Gördüğümüz gibi Vahiy kitapçığı ve onun son zaman olayları ve İsa’nın kendisiyle ilgili bildirdikleri hakkında öğrenilecek çok şey var. Bir kimse vaftiz olduğunda eğitimi tamamlanmış demek değildir. Aslında bu yalnızca başlangıçtır. Ders almak ve Vahiy’deki hayret verici peygamberlik sözleri hakkında daha fazla bilgi edinmek için kilise önderlerinize başvurun.
Daha önce belirttiğimiz gibi, Vahiy kitapçığı yalnızca Mesih’ten gelen bir vahiy değil, aynı zamanda Mesih hakkında bir vahiy, yani bir bildiridir. İsa kimdir?
S8. Vahiy kitapçığında hem Baba Tanrı hem de İsa hakkında hangi ifade kullanılmıştır? Vahiy 1:8; 21:6; 22:12, 13 ayetlerini okuyun.
Y. __________________________________________________
Hem Tanrı hem de Mesih, “Alfa ve Omega” unvanına sahiptir. Bunlar Grek alfabesinin ilk ve son harfleridir, kendilerinin ilk ve sonuncu, başlangıç ve son olduklarını belirtir. Kavram onların ezelî ve ebedî niteliklerini ifade eder. Hem Allah hem de İsa, ilk ve sonuncu olarak adlandırılmaktadır.
S9. Yeşaya’dan ilk ve sonuncu hakkında ne öğreniyoruz? Yeşaya 44:6 ayetini okuyun.

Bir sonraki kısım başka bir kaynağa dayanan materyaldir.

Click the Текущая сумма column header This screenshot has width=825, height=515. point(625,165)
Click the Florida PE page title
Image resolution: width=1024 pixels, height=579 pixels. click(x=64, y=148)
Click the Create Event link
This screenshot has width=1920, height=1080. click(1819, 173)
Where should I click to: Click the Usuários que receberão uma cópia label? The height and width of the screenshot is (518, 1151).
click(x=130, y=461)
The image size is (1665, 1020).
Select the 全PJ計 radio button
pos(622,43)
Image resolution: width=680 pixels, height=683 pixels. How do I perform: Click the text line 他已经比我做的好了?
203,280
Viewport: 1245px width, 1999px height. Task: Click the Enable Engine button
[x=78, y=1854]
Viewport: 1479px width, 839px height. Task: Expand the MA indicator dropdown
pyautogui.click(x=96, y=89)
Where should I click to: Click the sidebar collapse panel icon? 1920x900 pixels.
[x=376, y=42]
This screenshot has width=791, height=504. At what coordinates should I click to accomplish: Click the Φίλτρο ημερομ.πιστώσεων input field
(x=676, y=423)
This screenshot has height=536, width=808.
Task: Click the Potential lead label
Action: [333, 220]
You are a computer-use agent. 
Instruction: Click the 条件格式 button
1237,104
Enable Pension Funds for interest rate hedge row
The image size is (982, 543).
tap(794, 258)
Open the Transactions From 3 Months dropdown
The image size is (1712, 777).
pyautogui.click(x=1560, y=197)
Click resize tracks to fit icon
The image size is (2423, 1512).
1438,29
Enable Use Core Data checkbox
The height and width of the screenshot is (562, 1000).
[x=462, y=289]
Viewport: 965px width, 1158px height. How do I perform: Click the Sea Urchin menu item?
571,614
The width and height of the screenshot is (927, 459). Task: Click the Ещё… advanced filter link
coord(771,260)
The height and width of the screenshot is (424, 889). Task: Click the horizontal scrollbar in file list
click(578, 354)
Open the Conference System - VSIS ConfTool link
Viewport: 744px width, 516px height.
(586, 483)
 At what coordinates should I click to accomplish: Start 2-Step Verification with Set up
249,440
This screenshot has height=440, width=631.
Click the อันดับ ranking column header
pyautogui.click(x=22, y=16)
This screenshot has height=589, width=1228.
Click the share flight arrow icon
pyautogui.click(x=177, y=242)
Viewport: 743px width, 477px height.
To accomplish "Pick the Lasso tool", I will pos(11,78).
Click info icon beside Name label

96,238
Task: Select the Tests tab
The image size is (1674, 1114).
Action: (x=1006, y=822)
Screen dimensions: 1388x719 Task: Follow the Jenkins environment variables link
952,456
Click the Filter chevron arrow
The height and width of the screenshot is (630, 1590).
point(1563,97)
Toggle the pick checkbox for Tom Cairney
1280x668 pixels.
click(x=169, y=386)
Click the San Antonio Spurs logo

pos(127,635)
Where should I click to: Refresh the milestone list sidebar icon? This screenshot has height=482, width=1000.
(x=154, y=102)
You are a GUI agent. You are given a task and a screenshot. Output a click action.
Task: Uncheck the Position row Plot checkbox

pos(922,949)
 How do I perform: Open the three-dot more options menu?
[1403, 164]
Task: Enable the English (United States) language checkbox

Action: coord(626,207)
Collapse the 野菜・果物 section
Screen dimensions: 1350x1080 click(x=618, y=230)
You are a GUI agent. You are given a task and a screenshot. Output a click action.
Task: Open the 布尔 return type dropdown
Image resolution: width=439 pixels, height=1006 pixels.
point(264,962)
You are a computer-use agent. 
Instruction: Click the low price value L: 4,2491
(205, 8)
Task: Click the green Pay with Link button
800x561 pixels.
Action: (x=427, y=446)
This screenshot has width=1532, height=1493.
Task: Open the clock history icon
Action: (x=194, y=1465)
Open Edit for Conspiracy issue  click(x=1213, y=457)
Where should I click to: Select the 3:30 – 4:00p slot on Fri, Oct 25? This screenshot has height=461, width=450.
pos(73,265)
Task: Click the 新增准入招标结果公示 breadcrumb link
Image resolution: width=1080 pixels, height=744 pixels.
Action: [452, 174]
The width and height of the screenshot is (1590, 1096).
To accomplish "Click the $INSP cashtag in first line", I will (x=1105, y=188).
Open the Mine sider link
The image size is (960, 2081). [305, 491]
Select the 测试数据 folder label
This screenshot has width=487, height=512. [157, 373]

Y. __________________________________________________
Bu ayette Allah’ın ilk ve sonuncu olduğunu, O’ndan başka bir ilah olmadığını görüyoruz. Yeşaya, Allah’ın, “Ben RAB’bim, adım budur. Onurumu bir başkasına… bırakmam” dediğini aktarır (Yeşaya 42:8). Burada Allah’ın yüceliğini paylaşmayacağını görüyoruz, ancak İsa Baba’nın yüceliğini ve unvanlarını paylaşmaktadır. Hem Baba hem de İsa nasıl Rab olabilir? Kutsal Kitap bir Tanrı olduğunu bildiriyor.
Allah Eyüp’e sordu: “Ben dünyanın temelini atarken sen neredeydin? Anlıyorsan söyle” (Eyüp 38:4). Ve yine yazılmıştır: “Tanrı’nın derin sırlarını anlayabilir misin? Her Şeye Gücü Yeten’in sınırlarına ulaşabilir misin?” (Eyüp 11:7). Yanıt şudur: Hayır, biz Allah’ı bütünüyle anlayamayız. O bize kendi karakteri hakkında, O’nun tabiatını mükemmel şekilde bilmesek de, O’nu sevmemize ve Mesih’te sağladığı kurtuluşu kabul etmemize yetecek kadar bilgi vermiştir. Ancak Yasa’nın Tekrarı 29:29 ayeti, “Gizlilik Tanrımız RAB’be özgüdür. Ama bu yasanın bütün sözlerine uymamız için açığa çıkarılanlar sonsuza dek bize ve çocuklarımıza aittir” diyor. İsa da “Ben ve Baba biriz” dedi.
S10. Yaratılış kitapçığı ilk atalarımız Adem ile Havva hakkında ne söyler? Yaratılış 2:24 ayetini okuyun.
Y. __________________________________________________
Kutsal Kitap ikisinin bir beden olduğunu söylüyor. Fakat hepimiz iki ayrı bedende olduklarını biliyoruz. Evet, ancak Allah onları birlik olarak saydı. Onlar bir bedendiler.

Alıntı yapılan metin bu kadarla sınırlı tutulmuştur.